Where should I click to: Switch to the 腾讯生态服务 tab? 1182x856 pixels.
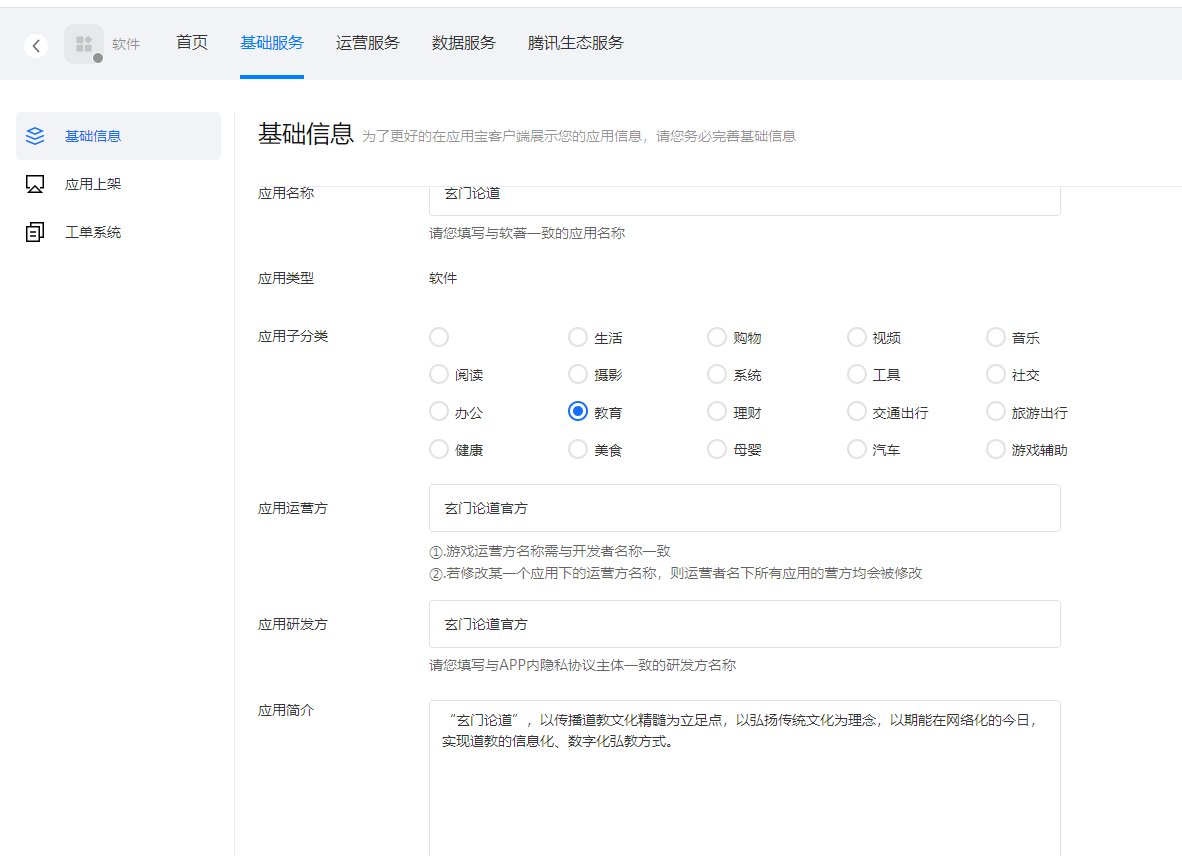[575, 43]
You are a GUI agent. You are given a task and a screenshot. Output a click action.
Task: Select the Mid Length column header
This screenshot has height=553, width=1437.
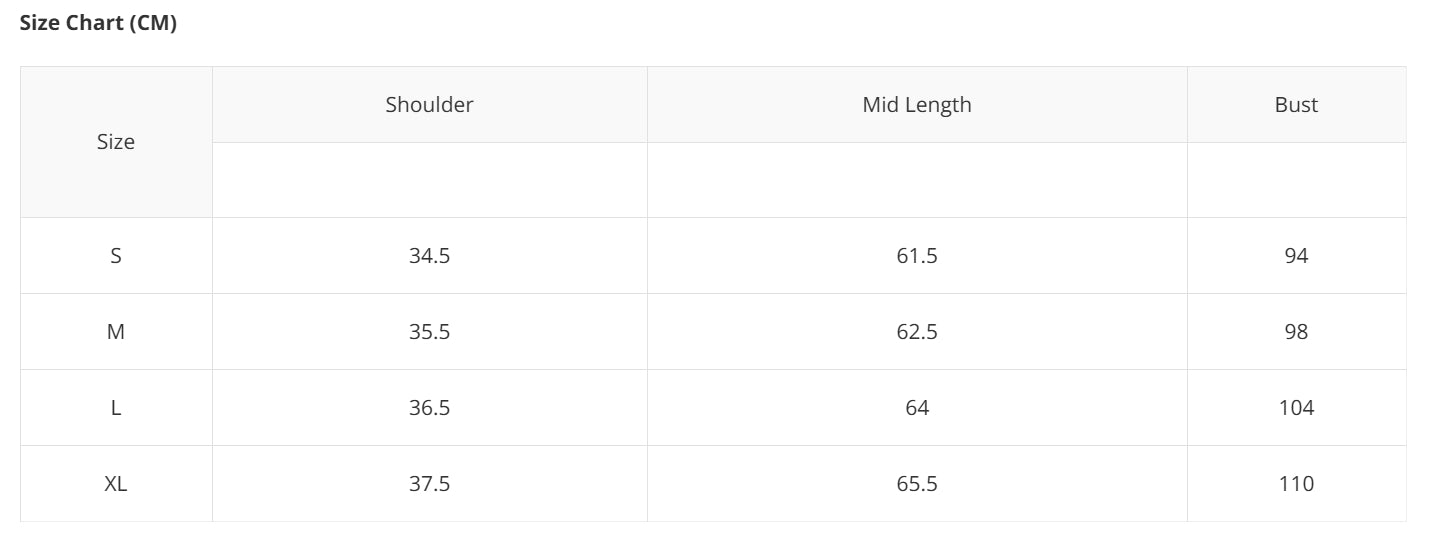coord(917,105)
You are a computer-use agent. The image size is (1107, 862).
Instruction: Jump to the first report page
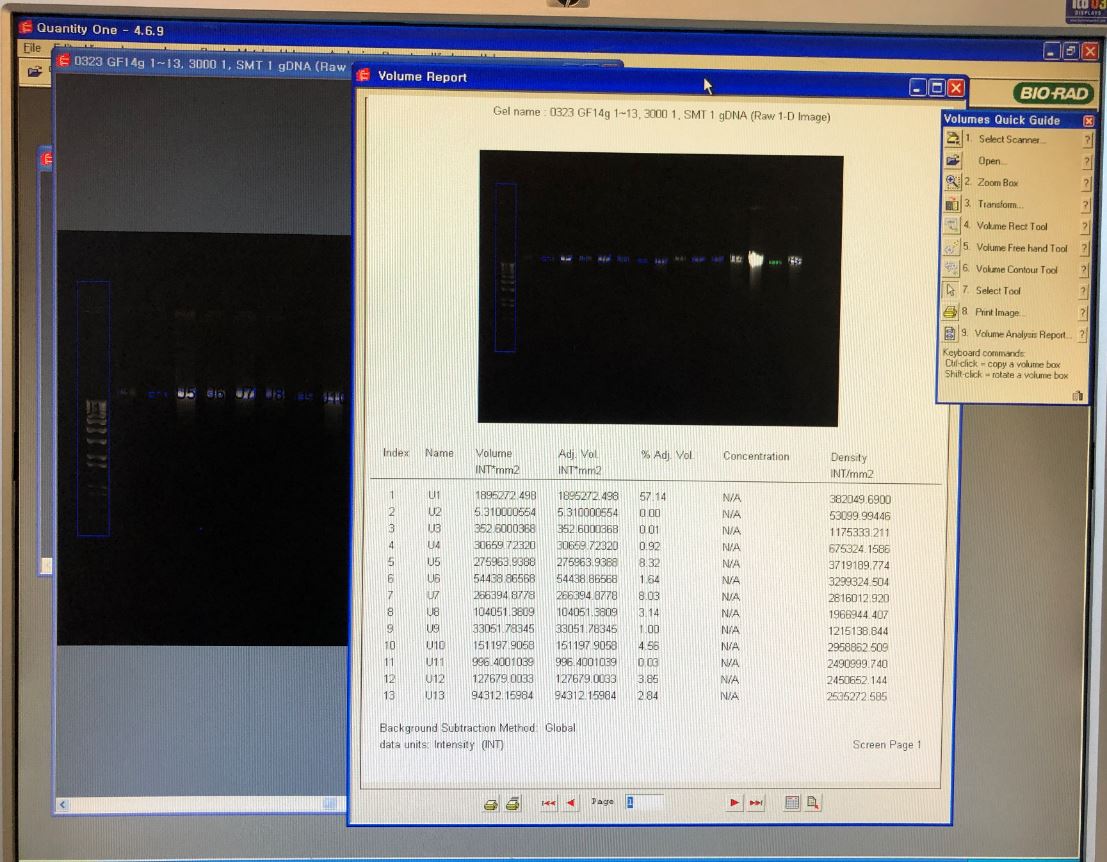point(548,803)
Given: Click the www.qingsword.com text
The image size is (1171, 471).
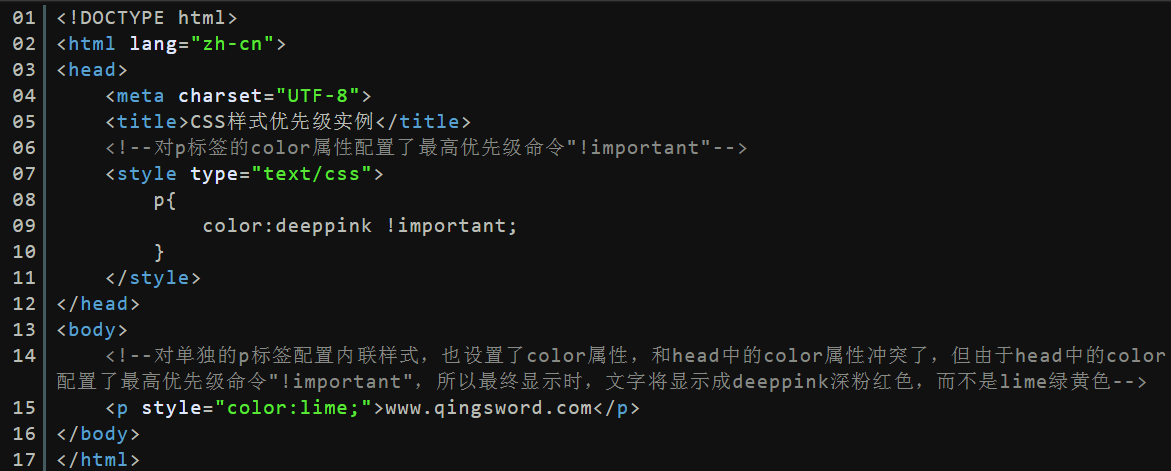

────

WHAT THIS TASK INVOLVES:
Go through the material and copy each line that contains "size".

TASK RESPONSE:
You are a computer-use agent. The image size is (1107, 862).
The image size is (1171, 471).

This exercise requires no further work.